476-478: Cut. Foster and Rohling neglected direct orbital forcing of ice volume, e.g. via seasonal changes in insolation, and they assume CO2 is the sole forcing agent of past climate changes, when in fact it almost certainly is partly responding to warming rather than driving it. In any case, this purported link between CO2 and sea level is not central and can be cut on that basis, whether or not the authors agree with my concern (I note that Rohling is a coauthor).
491: “to suggest and potentially” missing word here?
634: There is no Table 1 in Hansen and Sato (2004). Probably should Hansen et al 2000.
643-658: An example of tangential material.
698-700: Need reference for BP data.
Figure 9: The terms Delta Fe, MPTG and OTG are not defined.

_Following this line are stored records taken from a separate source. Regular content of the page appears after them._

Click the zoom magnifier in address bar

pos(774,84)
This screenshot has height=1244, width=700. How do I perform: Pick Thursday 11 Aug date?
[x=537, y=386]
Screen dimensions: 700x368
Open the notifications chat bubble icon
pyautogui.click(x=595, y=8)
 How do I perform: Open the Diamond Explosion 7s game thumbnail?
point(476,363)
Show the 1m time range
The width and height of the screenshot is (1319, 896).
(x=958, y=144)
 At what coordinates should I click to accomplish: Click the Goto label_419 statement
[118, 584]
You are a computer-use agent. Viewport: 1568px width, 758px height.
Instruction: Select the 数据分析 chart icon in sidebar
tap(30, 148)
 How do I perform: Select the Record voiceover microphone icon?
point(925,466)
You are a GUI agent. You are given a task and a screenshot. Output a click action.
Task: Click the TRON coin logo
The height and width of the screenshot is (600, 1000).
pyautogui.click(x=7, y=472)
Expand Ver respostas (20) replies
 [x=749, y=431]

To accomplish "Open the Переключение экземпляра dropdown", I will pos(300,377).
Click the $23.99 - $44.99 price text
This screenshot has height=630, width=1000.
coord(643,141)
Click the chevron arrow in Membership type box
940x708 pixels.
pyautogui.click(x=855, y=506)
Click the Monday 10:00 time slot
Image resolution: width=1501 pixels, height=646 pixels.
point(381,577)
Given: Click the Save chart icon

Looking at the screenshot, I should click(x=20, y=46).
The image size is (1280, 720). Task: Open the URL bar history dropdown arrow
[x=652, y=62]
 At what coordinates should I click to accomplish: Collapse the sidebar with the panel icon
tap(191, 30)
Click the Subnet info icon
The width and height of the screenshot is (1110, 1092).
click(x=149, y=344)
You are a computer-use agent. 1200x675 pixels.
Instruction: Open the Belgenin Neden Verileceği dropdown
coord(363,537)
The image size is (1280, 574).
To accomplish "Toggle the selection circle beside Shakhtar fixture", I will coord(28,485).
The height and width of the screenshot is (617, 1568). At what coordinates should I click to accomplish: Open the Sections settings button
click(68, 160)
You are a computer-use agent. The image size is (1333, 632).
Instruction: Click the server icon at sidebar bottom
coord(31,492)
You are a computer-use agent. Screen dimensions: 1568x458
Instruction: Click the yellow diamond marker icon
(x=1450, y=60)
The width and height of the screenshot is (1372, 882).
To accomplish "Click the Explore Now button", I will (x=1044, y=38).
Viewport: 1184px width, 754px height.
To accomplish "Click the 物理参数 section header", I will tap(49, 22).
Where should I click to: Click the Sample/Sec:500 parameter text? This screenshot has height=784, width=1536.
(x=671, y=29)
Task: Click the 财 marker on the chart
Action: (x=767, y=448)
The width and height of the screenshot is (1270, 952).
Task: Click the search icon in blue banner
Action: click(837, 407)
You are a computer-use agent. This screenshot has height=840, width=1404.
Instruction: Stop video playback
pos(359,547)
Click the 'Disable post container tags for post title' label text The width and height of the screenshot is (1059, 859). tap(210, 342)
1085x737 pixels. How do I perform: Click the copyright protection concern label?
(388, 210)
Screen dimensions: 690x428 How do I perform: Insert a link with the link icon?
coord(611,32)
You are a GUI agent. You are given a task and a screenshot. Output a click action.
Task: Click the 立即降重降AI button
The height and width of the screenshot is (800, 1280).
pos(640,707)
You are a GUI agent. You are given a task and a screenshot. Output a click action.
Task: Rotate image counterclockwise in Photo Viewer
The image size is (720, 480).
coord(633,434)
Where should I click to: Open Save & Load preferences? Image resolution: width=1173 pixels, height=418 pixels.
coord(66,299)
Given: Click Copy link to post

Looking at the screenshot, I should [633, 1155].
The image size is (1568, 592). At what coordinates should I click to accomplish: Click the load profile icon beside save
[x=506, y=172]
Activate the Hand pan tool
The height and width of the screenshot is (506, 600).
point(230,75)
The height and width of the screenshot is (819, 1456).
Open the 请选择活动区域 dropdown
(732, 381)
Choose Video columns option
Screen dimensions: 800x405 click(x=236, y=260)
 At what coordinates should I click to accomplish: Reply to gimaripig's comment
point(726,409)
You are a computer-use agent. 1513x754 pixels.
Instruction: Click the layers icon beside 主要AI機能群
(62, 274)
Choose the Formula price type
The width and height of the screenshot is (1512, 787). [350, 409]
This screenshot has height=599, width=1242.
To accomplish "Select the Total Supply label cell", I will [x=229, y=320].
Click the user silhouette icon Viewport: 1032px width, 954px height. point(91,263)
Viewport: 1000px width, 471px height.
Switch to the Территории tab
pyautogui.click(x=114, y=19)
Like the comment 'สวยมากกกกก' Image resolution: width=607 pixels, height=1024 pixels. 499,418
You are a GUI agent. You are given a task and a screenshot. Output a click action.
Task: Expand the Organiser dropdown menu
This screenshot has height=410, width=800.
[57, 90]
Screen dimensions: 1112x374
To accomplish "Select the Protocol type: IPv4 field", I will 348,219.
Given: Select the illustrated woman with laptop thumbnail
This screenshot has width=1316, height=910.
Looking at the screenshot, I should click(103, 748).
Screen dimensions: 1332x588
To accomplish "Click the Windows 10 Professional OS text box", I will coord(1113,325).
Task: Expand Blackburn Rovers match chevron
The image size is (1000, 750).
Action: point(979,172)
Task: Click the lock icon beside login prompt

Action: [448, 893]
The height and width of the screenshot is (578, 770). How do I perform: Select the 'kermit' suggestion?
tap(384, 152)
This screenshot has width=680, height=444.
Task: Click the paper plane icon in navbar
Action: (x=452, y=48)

Equation 1: This Equation still looks wrong. I’m pretty sure that R(t’) needs to be replaced by R(t-t’) and R(t) needs to be replaced by R(t=infinity), where R(t=infinity) is the equilibrium climate response.
761: Just put this footnote content in the main text. Might fit best at line 755, where some editing could reduce repetition.
765-782: Cut or move this text elsewhere. It gets in the way of understanding the method.
881-888: An example of an unnecessary digression.
959-961: Confusing. Is the scenario discussed here is among those shown in Figure 11 and 13? If not, better to cut to avoid the confusion. I urge cutting all discussion here and elsewhere of the alternate scenario, because it is tangential.
962-965: This text repeats methods already discussed. Cut.
962-970: These details belonged earlier, when the extraction scenarios were first described. They don’t belong here under Costs.
971: Confusing. It would have helped me if these points had been made here: (1) The total extraction requirements for different scenarios were previously summarized in Figure 11. (2) Costs estimates here use totals that are 100Pg less than in Figure 11, under the assumption that 100 PgC can be stored via improved agricultural and forestry practices at little net cost.
1048: a priori
1227-1237, 1246-1249: Cut. The relative merits of a carbon fee versus other approaches is tangential and also inappropriate to a science journal.